We did a pilot chemical “up” screen with a ~ 2000 bioactive compound library (that included LEN and POM) using 293T cells expressing DCK*-IKZF1. In parallel, we conducted a “down” screen, using 293T cells co-expressing an IKZF1-Firefly Luciferase (Fluc) fusion protein and Renilla luciferase (Rluc) from a single bicistronic mRNA. Compounds that decreased the ratio of Fluc/Rluc activity were scored as hits. As expected, LEN and POM scored in both assays,but there was considerably more noise in the down assay. Lastly, we used the DCK*-IKZF1 cells to screen a library of uncharacterized IMiD derivatives. The screen correctly identified a novel IMiD derivative (MI-2-61) and a known next-generation IMiD (Avadomide) with greater potency against IKZF1 than POM.
To identify novel degraders of IKZF1, we used the DCK*-IKZF1 cells and DCK* control cells to screena metabolic inhibitor/anticancer library of ~600 compounds. We identified Spautin-1 as a compound that rescues DCK*-IKZF1 cells, but not DCK* control cells from BVdU toxicity. Spautin-1 downregulates exogenous IKZF1 in 293T cells (Panels B and C) and endogenous IKZF1 in KMS11 myeloma cells. Spautin-1 reportedly suppresses autophagy through inhibition of USP10 and USP13. However, siRNA mediated knockdown of USP10 and USP10 neither altered IKZF1 protein levels, nor blocked downregulation of IKZF1 by Spautin-1. Moreover, Spautin-1 downregulated IKZF1 in 293FT cells in which autophagy was disabled by CRISPR/Cas9-mediated disruption of genes crucial to the autophagy pathway suggesting that the downregulation of IKZF1 by Spautin-1 occurs via a novel mechanism.

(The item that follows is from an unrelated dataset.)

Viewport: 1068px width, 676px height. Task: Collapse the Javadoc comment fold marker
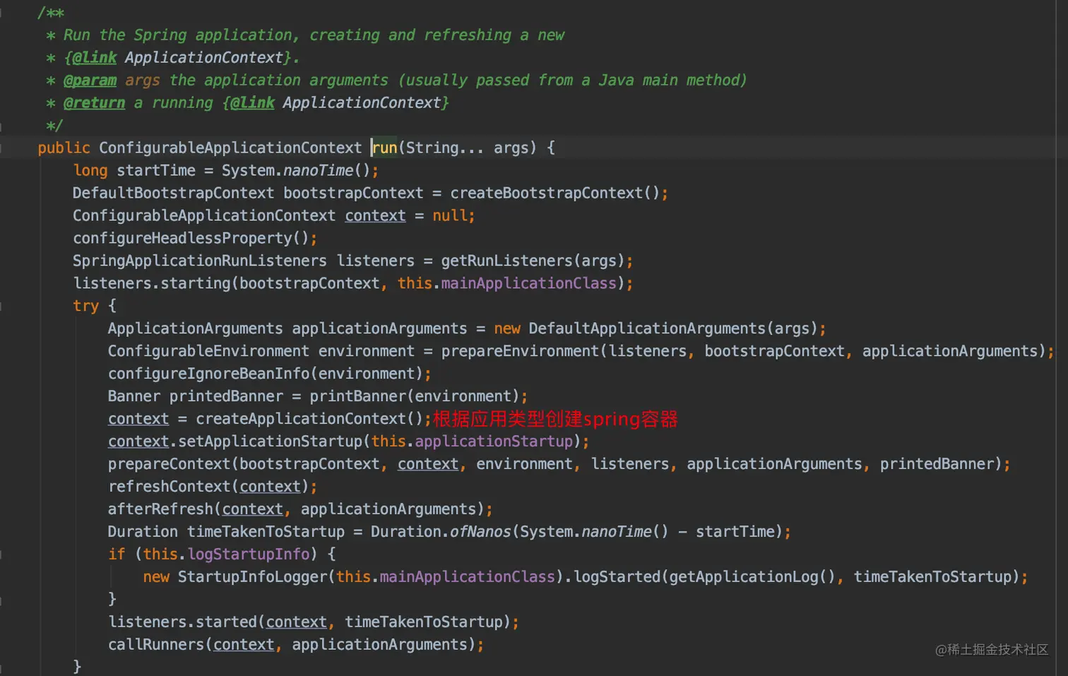(2, 13)
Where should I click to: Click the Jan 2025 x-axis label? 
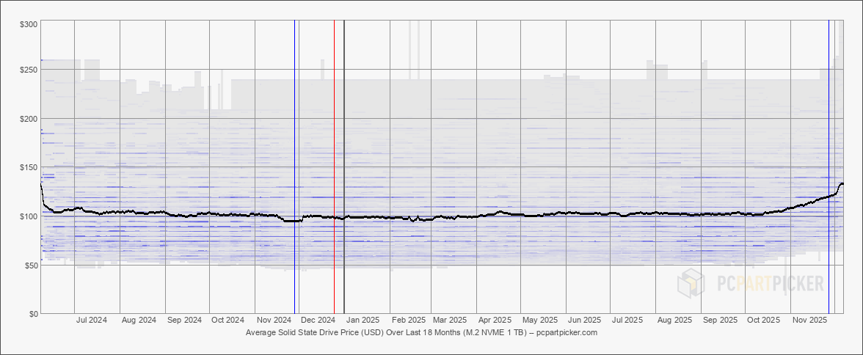tap(363, 321)
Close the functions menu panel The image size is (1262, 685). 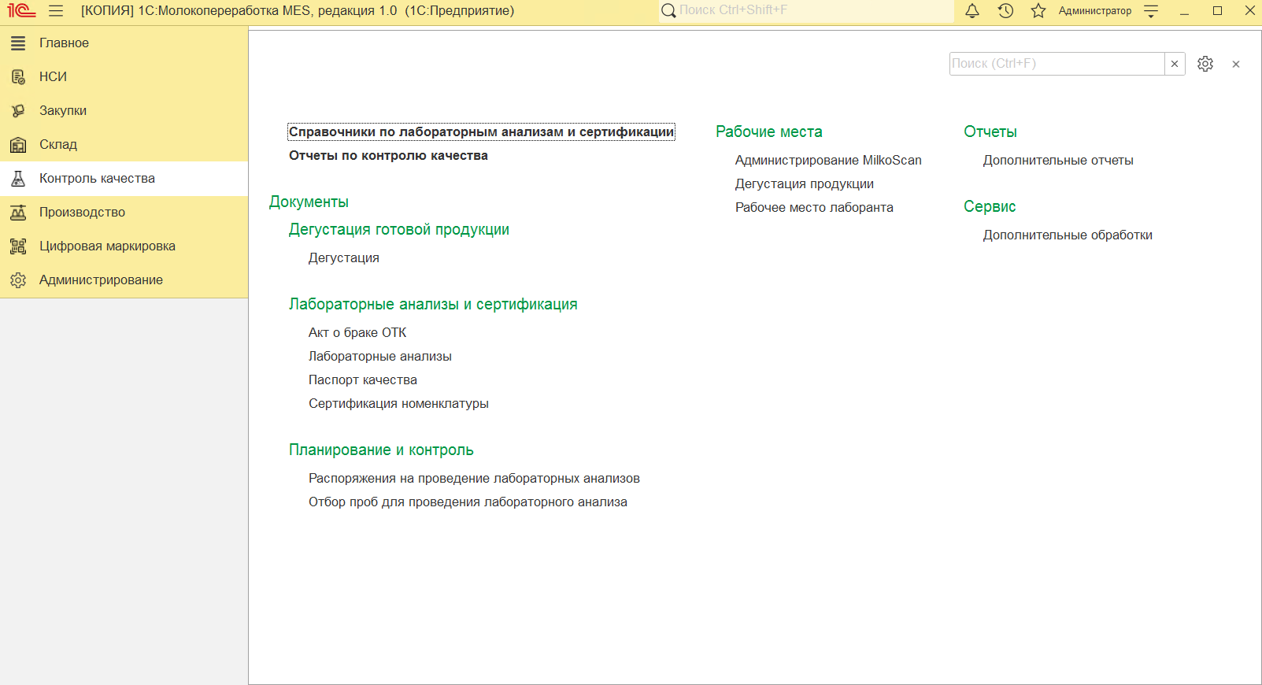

Unlike IMiDs, the downregulation of IKZF1 by Spautin-1 does not require the CRBN E3 ligase. However, it is blocked by inhibitors of the E1 ubiquitin activating enzyme or the proteasome, but not by neddylation inhibitors required for Cullin-dependent E3 ligases. These data suggest that Spautin-1 triggers the proteasomal degradation of IKZF1 using a non-Cullen E3 ligase. The downregulation of exogenous IKZF1 by Spautin-1 requires the N-terminus of IKZF1, but not the zinc finger domain (ZF2) targeted by IMiDs. Preliminary structure-activity relationship (SAR) studies identified both active and inactive Spautin-1 derivatives, suggesting that downregulation of IKZF1 by Spautin-1 reflects a specific protein binding event and that Spautin-1’s potency and specificity can be optimized further.
We are undertaking studies to identify the mechanism by which Spautin-1 degrades IKZF1 in the hope that it may represent a novel druggable pathway to therapeutically degrade IKZF1, and validate the use of this platform to discover degraders of “undruggable” targets in other cancers.
Disclosures: Koduri: Cedilla Therapeutics: Consultancy. Paulk: Novartis: Current Employment. Harris: ONO Pharmaceutical: Consultancy. Buhrlage: Adenoid Cystic Carcinoma Foundation: Other: Scientific Advisory Board. Kaelin: Cedilla Therapeutics: Other: Scientific Founder; Eli Lilly: Membership on an entity's Board of Directors or advisory committees; Fibrogen: Membership on an entity's Board of Directors or advisory committees; Agios: Membership on an entity's Board of Directors or advisory committees; Tango Therapeutics: Other: Founder; Tracon Therapeutics: Membership on an entity's Board of Directors or advisory committees.